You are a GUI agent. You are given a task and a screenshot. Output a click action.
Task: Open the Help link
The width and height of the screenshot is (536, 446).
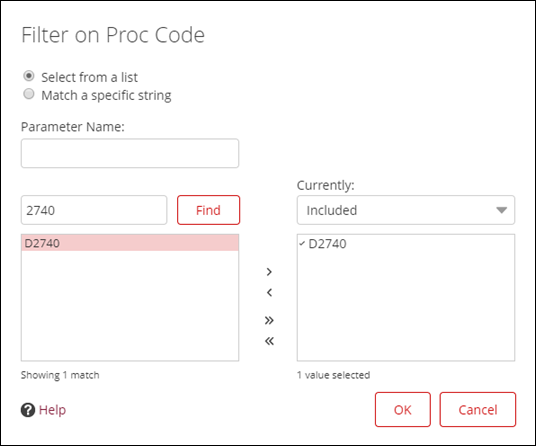52,410
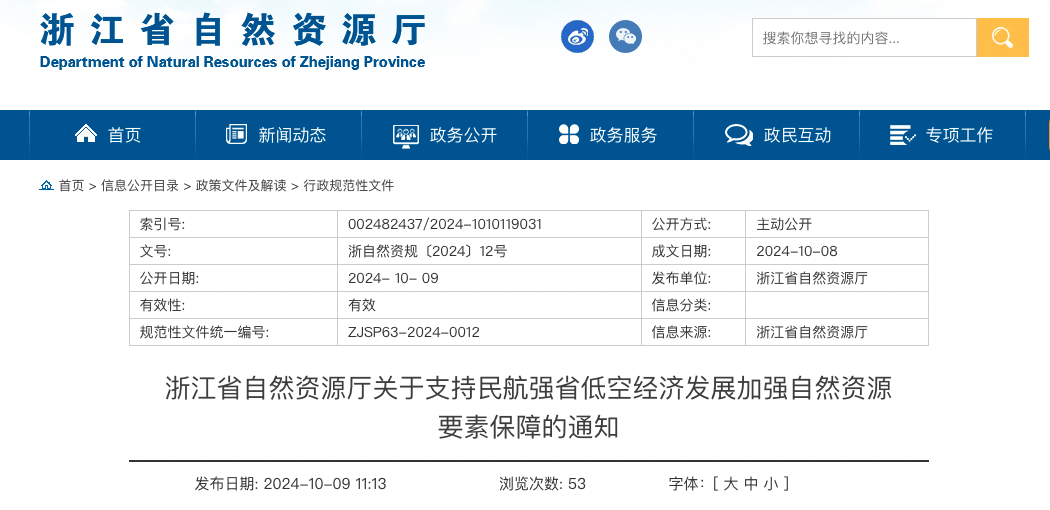This screenshot has width=1050, height=510.
Task: Click the chat bubble icon beside 政民互动
Action: [738, 135]
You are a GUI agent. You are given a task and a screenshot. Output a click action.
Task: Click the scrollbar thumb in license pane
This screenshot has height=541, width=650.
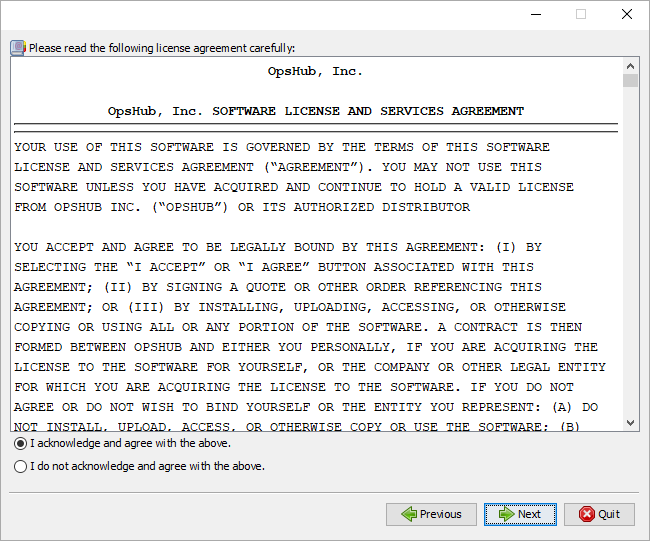click(x=630, y=81)

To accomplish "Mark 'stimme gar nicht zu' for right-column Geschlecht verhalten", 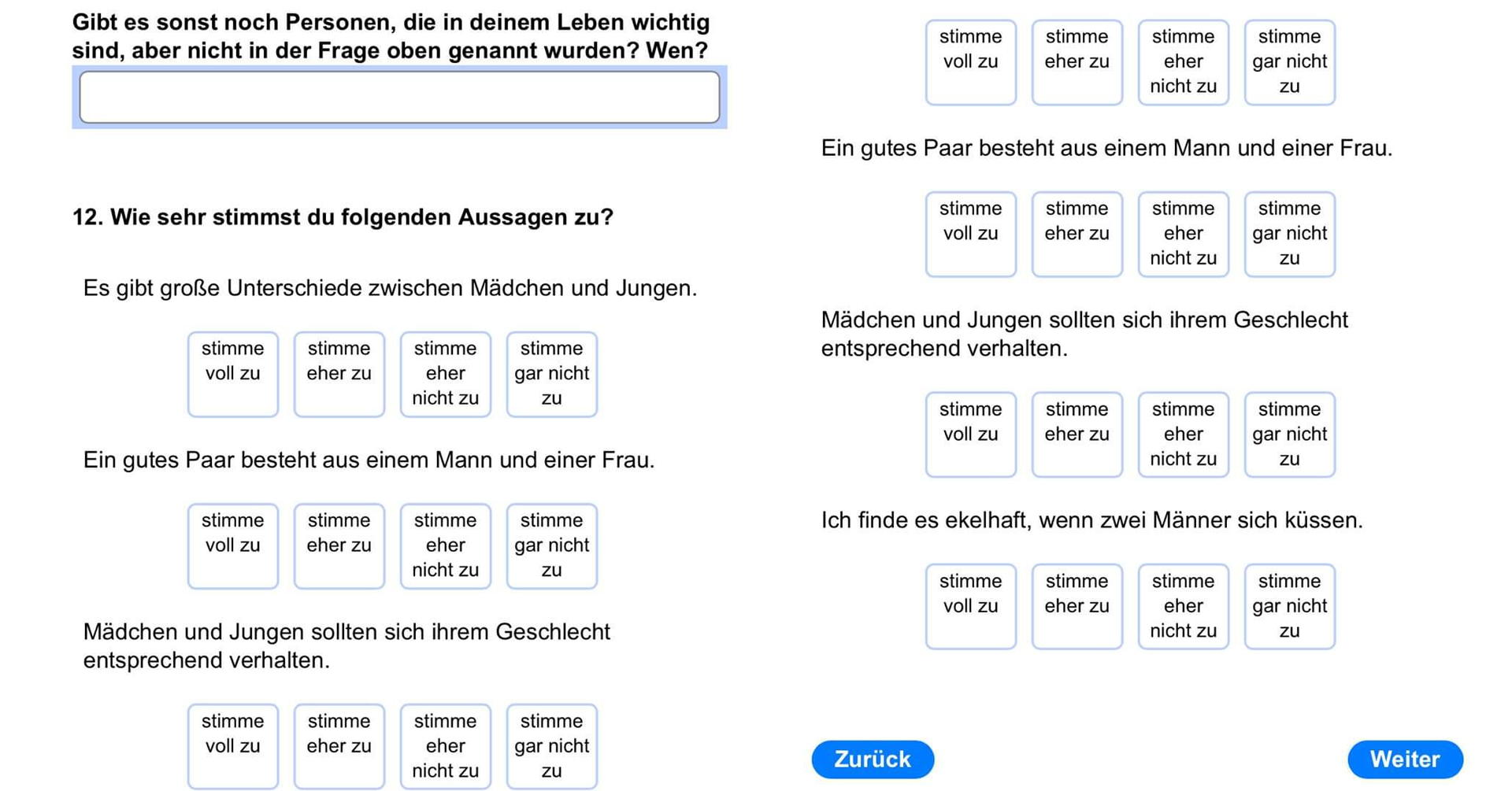I will 1290,434.
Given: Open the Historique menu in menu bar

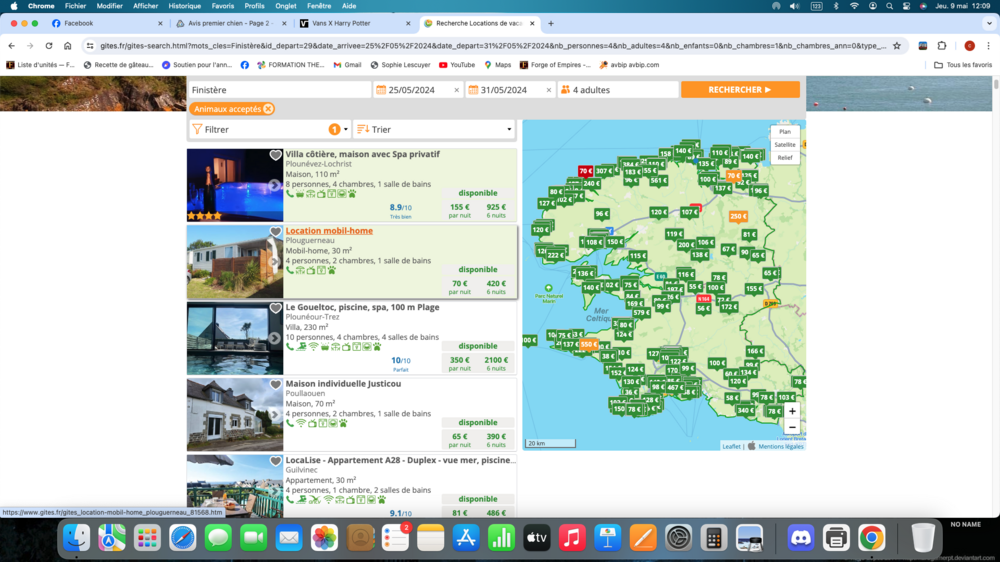Looking at the screenshot, I should tap(184, 6).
-----
Quote exactly the stretch of lines above that starts at the first one and ends at the line with "Task: Open the Help link", and nothing beyond it.

You are a GUI agent. You are given a task and a screenshot. Output a click action.
Task: Open the Help link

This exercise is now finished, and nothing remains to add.